Page:
-- Begin --

Returns a zipper iterator on the estimates and the associated residuals.

pub fn is_filter_run(&self) -> bool

Returns True if this is the result of a filter run

pub fn is_smoother_run(&self) -> bool

Returns True if this is the result of a smoother run

pub fn to_traj(&self) -> Result<Traj<StateType>, NyxError>

where DefaultAllocator: Allocator<StateType::VecLength>,

Builds the navigation trajectory for the estimated state only

Examples found in repository

examples/05_cislunar_spacecraft_link_od/main.rs (line 239)

fn main() -> Result<(), Box<dyn Error>> {
    pel::init();

    // ====================== //
    // === ALMANAC SET UP === //
    // ====================== //

    let manifest_dir =
        PathBuf::from(std::env::var("CARGO_MANIFEST_DIR").unwrap_or(".".to_string()));

    let out = manifest_dir.join("data/04_output/");

    let almanac = Arc::new(
        Almanac::new(
            &manifest_dir
                .join("data/01_planetary/pck08.pca")
                .to_string_lossy(),
        )
        .unwrap()
        .load(
            &manifest_dir
                .join("data/01_planetary/de440s.bsp")
                .to_string_lossy(),
        )
        .unwrap(),
    );

    let eme2k = almanac.frame_from_uid(EARTH_J2000).unwrap();
    let moon_iau = almanac.frame_from_uid(IAU_MOON_FRAME).unwrap();

    let epoch = Epoch::from_gregorian_tai(2021, 5, 29, 19, 51, 16, 852_000);
    let nrho = Orbit::cartesian(
        166_473.631_302_239_7,
        -274_715.487_253_382_7,
        -211_233.210_176_686_7,
        0.933_451_604_520_018_4,
        0.436_775_046_841_900_9,
        -0.082_211_021_250_348_95,
        epoch,
        eme2k,
    );

    let tx_nrho_sc = Spacecraft::from(nrho);

    let state_luna = almanac.transform_to(nrho, MOON_J2000, None).unwrap();
    println!("Start state (dynamics: Earth, Moon, Sun gravity):\n{state_luna}");

    let bodies = vec![EARTH, SUN];
    let dynamics = SpacecraftDynamics::new(OrbitalDynamics::point_masses(bodies));

    let setup = Propagator::rk89(
        dynamics,
        IntegratorOptions::builder().max_step(0.5.minutes()).build(),
    );

    /* == Propagate the NRHO vehicle == */
    let prop_time = 1.1 * state_luna.period().unwrap();

    let (nrho_final, mut tx_traj) = setup
        .with(tx_nrho_sc, almanac.clone())

-- End --

To do:
A: Duplicate everything in the API excerpt from "pub fn to_traj(&self)" down to "examples/05_cislunar_spacecraft_link_od/main.rs (line 239)".
B: According to the API excerpt, what does the to_traj method build?
Answer using nothing but the API excerpt.

Extracted records:
-- Begin --

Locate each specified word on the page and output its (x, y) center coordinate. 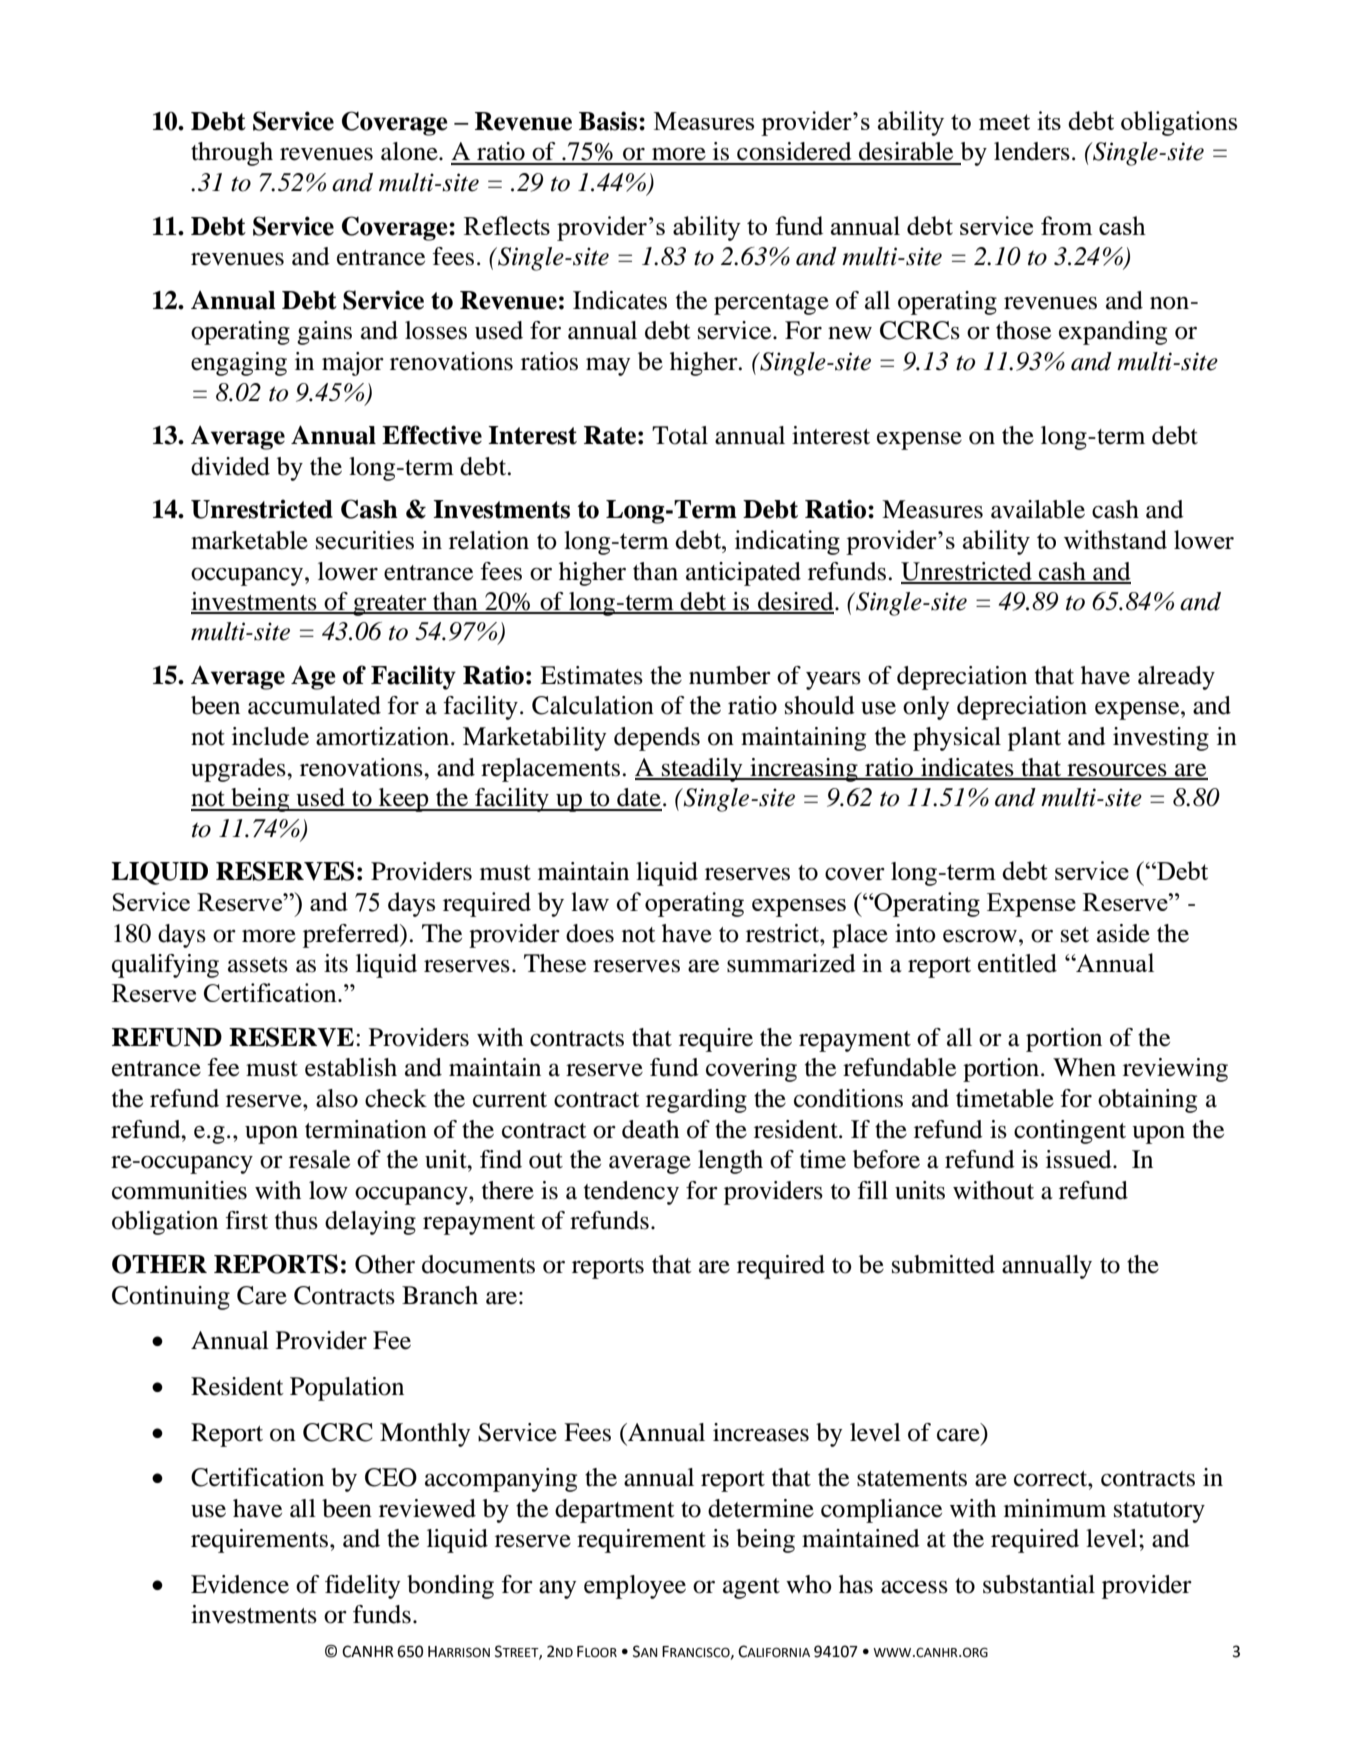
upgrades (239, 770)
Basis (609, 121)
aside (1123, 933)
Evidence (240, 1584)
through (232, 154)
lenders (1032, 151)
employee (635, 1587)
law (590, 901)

-- End --
-- Begin --

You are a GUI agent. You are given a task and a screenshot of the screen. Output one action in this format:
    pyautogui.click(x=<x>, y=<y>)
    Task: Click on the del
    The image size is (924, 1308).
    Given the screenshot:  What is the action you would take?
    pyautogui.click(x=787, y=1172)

-- End --
-- Begin --

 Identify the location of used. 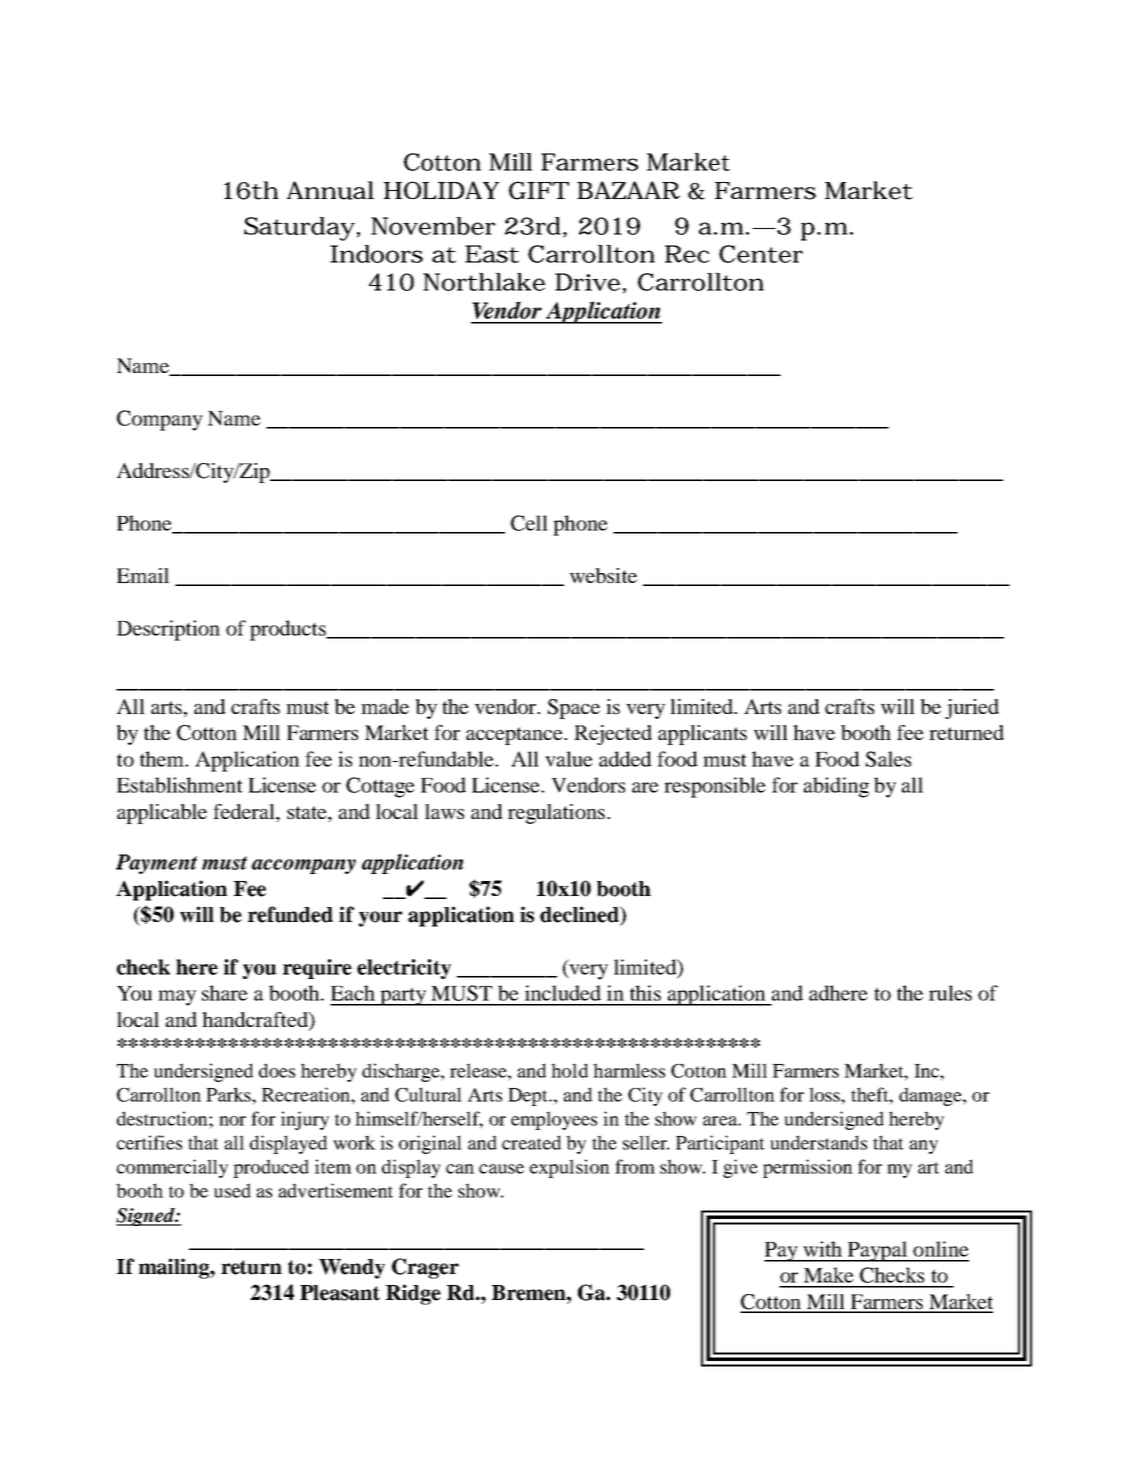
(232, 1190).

-- End --

The replies:
A:
pub fn to_traj(&self) -> Result<Traj<StateType>, NyxError>

where DefaultAllocator: Allocator<StateType::VecLength>,

Builds the navigation trajectory for the estimated state only

Examples found in repository

examples/05_cislunar_spacecraft_link_od/main.rs (line 239)

B: The navigation trajectory for the estimated state only.